### WHAT YOU SHOULD DO
Write out exactly the lines from the one containing "This screenshot has height=700, width=525." through the last line of the records below, including both.

── DATA RECORDS ──

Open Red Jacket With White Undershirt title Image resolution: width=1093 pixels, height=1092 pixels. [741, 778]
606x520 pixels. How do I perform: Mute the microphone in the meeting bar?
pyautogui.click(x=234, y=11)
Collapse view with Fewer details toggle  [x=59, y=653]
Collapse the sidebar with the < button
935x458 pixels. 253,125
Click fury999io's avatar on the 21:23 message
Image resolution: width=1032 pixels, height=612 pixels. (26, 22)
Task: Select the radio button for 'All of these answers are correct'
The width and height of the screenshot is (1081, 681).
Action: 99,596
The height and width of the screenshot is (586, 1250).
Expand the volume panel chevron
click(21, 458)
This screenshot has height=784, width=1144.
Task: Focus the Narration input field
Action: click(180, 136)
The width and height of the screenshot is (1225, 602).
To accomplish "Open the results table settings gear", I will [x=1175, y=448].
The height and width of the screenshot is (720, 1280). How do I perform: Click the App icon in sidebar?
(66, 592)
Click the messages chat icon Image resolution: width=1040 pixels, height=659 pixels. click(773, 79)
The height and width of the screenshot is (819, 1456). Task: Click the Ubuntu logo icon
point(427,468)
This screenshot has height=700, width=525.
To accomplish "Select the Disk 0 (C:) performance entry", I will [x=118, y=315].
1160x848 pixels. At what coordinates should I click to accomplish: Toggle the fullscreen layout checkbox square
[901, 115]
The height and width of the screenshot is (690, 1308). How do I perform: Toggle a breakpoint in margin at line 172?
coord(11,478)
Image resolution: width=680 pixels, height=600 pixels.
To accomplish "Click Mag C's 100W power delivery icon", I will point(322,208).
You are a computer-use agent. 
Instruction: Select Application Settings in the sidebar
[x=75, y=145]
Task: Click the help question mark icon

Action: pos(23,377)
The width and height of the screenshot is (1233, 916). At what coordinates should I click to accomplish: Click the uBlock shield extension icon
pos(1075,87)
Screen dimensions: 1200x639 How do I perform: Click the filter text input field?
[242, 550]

───

### WRITTEN SOLUTION
This screenshot has height=700, width=525.
To accomplish "Select the Disk 0 (C:) performance entry", I will [x=118, y=315].
1160x848 pixels. At what coordinates should I click to accomplish: Toggle the fullscreen layout checkbox square
[901, 115]
The height and width of the screenshot is (690, 1308). How do I perform: Toggle a breakpoint in margin at line 172?
coord(11,478)
Image resolution: width=680 pixels, height=600 pixels.
To accomplish "Click Mag C's 100W power delivery icon", I will point(322,208).
You are a computer-use agent. 
Instruction: Select Application Settings in the sidebar
[x=75, y=145]
Task: Click the help question mark icon

Action: pos(23,377)
The width and height of the screenshot is (1233, 916). At what coordinates should I click to accomplish: Click the uBlock shield extension icon
pos(1075,87)
Screen dimensions: 1200x639 How do I perform: Click the filter text input field?
[242, 550]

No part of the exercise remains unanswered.